With a mass roughly 1,836 times that of an electron, protons are relatively heavy and contribute significantly to the atomic mass of an element. Each proton is approximately 1 atomic mass unit (amu), this unit being a standard measure for atom and molecule masses. The presence and interaction of protons within the nucleus play a critical role in the stability and behavior of atoms.

Neutrons share the atomic nucleus with protons and are essential for the stability of most atoms. They have no electrical charge and thus are neutral, which is fundamental for the stability of the nucleus as they mitigate the electrostatic repulsion between positively charged protons. Neutrons are roughly the same mass as protons, close to 1 atomic mass unit. However, the actual mass can slightly exceed that of protons, but this small difference is often disregarded at a basic level.
Because they are electrically neutral, they do not influence the electrical properties of an atom or molecule. They do, however, add to the total mass, hence the term 'isotope' refers to atoms with the same number of protons but varying numbers of neutrons. The unique ratio of neutrons to protons is what can give each isotope different stability and nuclear properties.

Electrons are the very light, negatively charged particles that exist in the regions around the atomic nucleus, which are known as electron clouds or orbitals. Their relative charge is -1, exactly opposite that of a proton. Despite their charge, their mass is significantly lower compared to protons and neutrons, with a relative mass about 1/1836 amu, making their contribution to the total atomic mass almost negligible. However, their presence and arrangement around the nucleus are crucial since they determine the atom's chemical behavior, reactivity, and bonding with other atoms. Electrons are involved in forming chemical bonds, and their movement and transitions between different energy levels can result in the absorption or emission of light, a principle that underlies spectroscopy and the colorful displays of light we often associate with different chemical reactions and compounds.

The atomic nucleus is the dense central core of an atom where protons and neutrons reside. This minuscule area contains the bulk of an atom's mass, as the subatomic particles that compose it—protons and neutrons—are each approximately 1 atomic mass unit. The nucleus is held together by a strong nuclear force, one of the four fundamental forces of nature, which overcomes the repulsion between the positively charged protons.
Discoveries like that of the atomic nucleus have been pivotal in understanding the nature of atoms and consequently the composition of matter. The behavior and characteristics of the nucleus play a decisive role in phenomena such as radioactivity, nuclear fission, and fusion, which have profound implications in energy production, medical diagnostics, and scientific research.

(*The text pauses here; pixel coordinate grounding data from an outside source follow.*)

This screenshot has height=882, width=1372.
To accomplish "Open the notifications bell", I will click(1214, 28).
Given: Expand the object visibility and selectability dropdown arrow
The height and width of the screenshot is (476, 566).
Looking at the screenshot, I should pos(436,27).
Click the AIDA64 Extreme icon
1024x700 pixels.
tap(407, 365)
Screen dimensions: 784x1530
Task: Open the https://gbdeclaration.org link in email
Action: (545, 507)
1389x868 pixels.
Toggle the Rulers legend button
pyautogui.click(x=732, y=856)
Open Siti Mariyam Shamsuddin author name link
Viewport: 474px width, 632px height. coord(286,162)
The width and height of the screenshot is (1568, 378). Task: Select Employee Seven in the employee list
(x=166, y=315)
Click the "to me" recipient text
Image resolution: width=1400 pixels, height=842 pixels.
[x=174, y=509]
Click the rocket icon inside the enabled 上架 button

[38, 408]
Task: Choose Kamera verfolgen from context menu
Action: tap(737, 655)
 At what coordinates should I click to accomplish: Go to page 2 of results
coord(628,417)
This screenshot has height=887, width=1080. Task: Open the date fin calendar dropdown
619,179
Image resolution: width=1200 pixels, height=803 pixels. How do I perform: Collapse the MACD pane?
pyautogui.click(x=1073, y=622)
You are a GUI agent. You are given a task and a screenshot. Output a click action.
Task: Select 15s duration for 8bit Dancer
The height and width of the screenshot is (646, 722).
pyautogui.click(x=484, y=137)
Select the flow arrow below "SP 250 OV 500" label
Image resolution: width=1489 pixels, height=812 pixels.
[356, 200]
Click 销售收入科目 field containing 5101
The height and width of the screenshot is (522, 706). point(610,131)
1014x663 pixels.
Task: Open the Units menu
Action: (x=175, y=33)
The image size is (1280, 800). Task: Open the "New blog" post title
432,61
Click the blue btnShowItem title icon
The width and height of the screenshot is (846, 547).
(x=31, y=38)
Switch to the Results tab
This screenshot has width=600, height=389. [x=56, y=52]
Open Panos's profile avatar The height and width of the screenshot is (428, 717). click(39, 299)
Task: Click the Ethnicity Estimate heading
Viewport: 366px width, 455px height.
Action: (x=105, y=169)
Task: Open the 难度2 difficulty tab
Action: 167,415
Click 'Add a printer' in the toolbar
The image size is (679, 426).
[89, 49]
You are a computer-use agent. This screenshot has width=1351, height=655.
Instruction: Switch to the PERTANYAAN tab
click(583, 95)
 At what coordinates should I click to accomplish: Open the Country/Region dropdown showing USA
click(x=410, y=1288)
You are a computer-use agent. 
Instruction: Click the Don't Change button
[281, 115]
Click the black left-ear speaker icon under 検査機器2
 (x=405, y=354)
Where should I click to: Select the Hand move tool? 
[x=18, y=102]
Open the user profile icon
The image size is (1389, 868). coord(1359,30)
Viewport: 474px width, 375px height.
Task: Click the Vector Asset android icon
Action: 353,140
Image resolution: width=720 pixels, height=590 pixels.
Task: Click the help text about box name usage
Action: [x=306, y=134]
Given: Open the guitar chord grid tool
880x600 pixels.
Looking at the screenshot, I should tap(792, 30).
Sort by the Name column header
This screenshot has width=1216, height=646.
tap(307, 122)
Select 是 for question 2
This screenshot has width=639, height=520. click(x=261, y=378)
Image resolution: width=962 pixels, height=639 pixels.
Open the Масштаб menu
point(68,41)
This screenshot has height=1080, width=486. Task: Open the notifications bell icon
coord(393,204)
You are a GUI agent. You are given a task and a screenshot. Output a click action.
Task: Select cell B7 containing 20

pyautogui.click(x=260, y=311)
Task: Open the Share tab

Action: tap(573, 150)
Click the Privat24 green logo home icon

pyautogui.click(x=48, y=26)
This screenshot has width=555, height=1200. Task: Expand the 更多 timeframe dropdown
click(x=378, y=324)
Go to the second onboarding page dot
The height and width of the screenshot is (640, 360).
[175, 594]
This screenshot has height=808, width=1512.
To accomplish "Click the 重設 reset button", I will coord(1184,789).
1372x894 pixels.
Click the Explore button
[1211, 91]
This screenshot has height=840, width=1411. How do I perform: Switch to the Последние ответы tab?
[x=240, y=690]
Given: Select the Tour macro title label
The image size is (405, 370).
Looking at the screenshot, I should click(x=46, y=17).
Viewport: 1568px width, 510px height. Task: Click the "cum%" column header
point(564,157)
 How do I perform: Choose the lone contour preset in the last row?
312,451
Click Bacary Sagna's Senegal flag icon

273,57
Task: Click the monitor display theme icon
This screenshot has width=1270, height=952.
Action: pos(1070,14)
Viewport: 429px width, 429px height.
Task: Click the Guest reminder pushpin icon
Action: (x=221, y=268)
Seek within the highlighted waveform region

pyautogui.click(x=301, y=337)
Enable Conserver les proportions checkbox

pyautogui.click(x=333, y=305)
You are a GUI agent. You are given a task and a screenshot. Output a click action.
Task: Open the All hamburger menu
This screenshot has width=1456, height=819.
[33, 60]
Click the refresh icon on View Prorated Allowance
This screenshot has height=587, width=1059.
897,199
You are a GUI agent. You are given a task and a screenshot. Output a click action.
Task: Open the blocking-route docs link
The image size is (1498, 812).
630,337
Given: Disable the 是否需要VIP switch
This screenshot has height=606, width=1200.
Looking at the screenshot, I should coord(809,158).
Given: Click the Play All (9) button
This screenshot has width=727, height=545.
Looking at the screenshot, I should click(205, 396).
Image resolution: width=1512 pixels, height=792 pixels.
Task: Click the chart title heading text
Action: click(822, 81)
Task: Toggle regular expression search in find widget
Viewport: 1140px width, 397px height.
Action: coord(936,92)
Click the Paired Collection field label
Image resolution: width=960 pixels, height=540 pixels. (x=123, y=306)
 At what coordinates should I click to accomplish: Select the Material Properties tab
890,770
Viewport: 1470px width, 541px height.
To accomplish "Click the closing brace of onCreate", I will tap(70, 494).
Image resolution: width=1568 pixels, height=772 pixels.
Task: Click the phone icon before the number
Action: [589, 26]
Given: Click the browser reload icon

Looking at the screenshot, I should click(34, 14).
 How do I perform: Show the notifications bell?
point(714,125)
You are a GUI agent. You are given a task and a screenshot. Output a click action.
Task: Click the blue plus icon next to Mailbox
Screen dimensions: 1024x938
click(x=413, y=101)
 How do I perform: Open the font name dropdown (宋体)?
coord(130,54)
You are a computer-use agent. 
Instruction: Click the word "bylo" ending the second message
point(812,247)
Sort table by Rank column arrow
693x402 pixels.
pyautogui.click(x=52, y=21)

The electron cloud is a term used to describe the region where electrons are likely to be found orbiting the atomic nucleus. This region is defined by complex shapes known as orbitals, each with varying probability distributions where an electron is likely to be located at any given time. Unlike the well-defined orbits of planets around the sun, electron positions cannot be pinpointed to an exact location; rather, we think of them in terms of areas of high probability.
Understanding the electron cloud is fundamental to grasp concepts like the arrangement of electrons in atomic and molecular orbitals, the principles of chemical bonding, electron configurations, and the resulting properties of substances. Valence electrons, the electrons in the outermost shell of the electron cloud, are particularly crucial as they are the ones involved in chemical reactions and bonding.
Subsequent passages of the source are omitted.